[Records from a dataset]
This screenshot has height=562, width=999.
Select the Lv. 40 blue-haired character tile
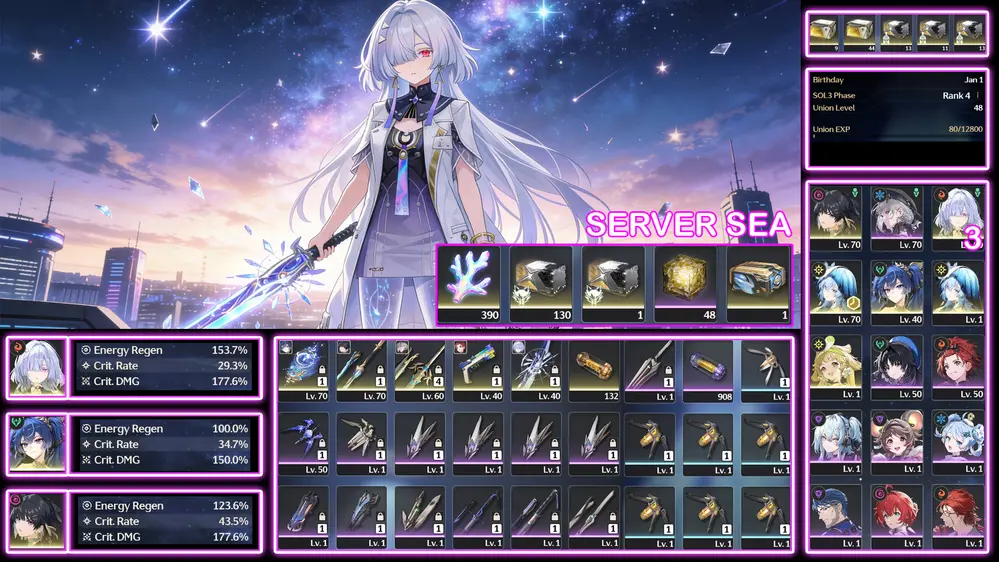pos(896,290)
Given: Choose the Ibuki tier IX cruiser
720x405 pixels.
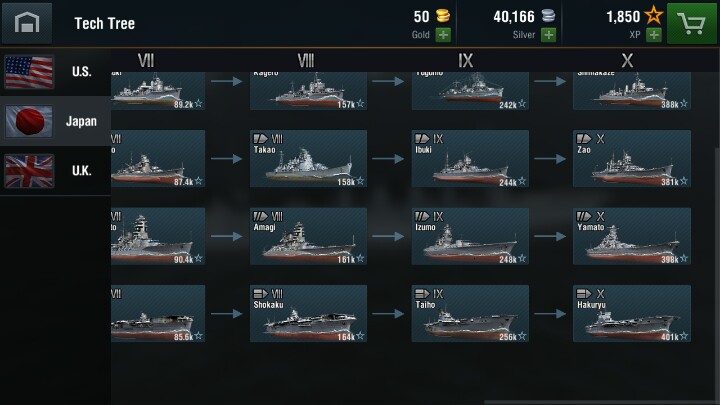Looking at the screenshot, I should coord(469,158).
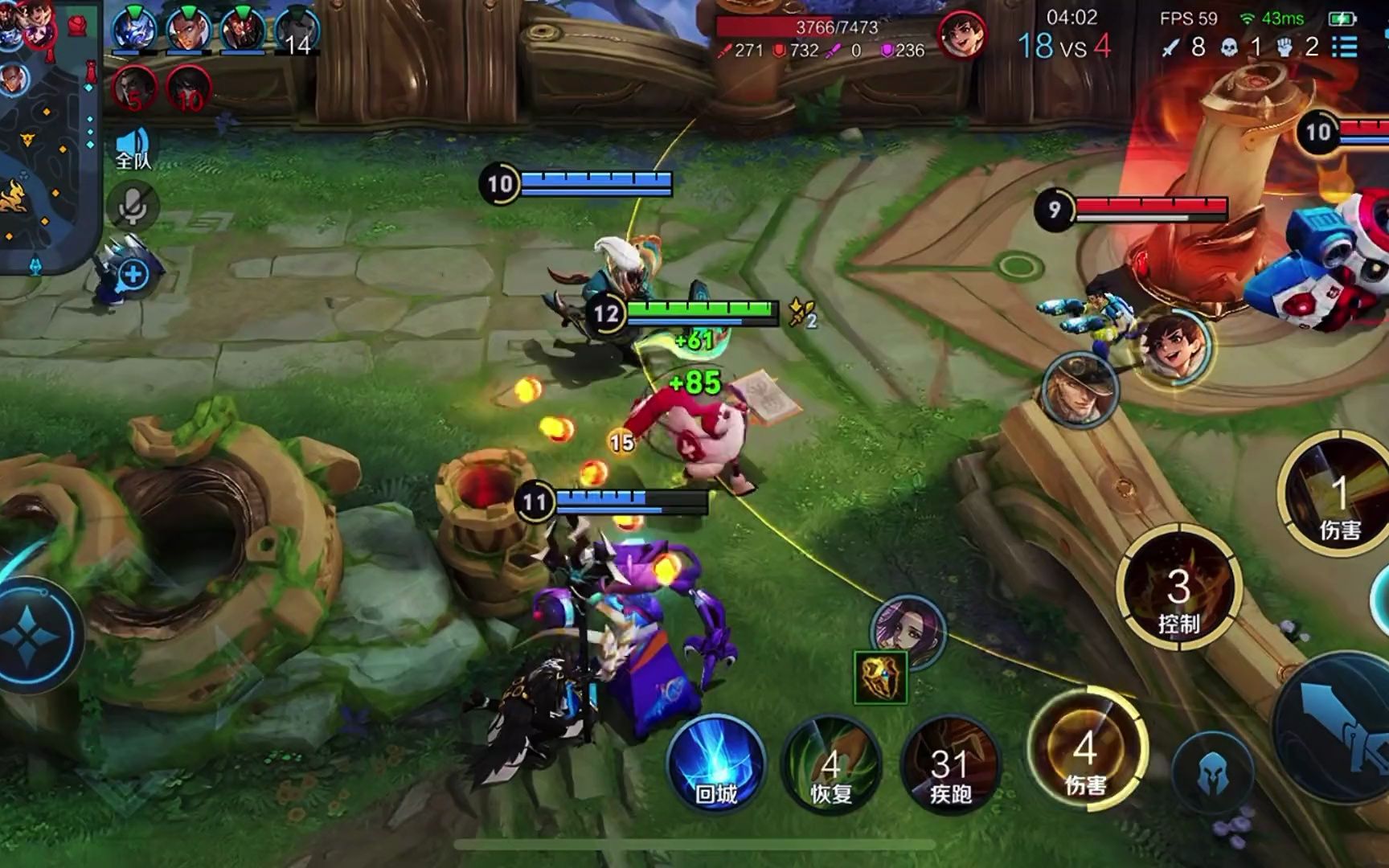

Aim of the task: Reproduce the records above word for word, leaving out the pictures.

Full output:
This screenshot has height=562, width=999.
Select the Lv. 40 blue-haired character tile
pos(896,290)
Given: Choose the Ibuki tier IX cruiser
720x405 pixels.
Looking at the screenshot, I should coord(469,158).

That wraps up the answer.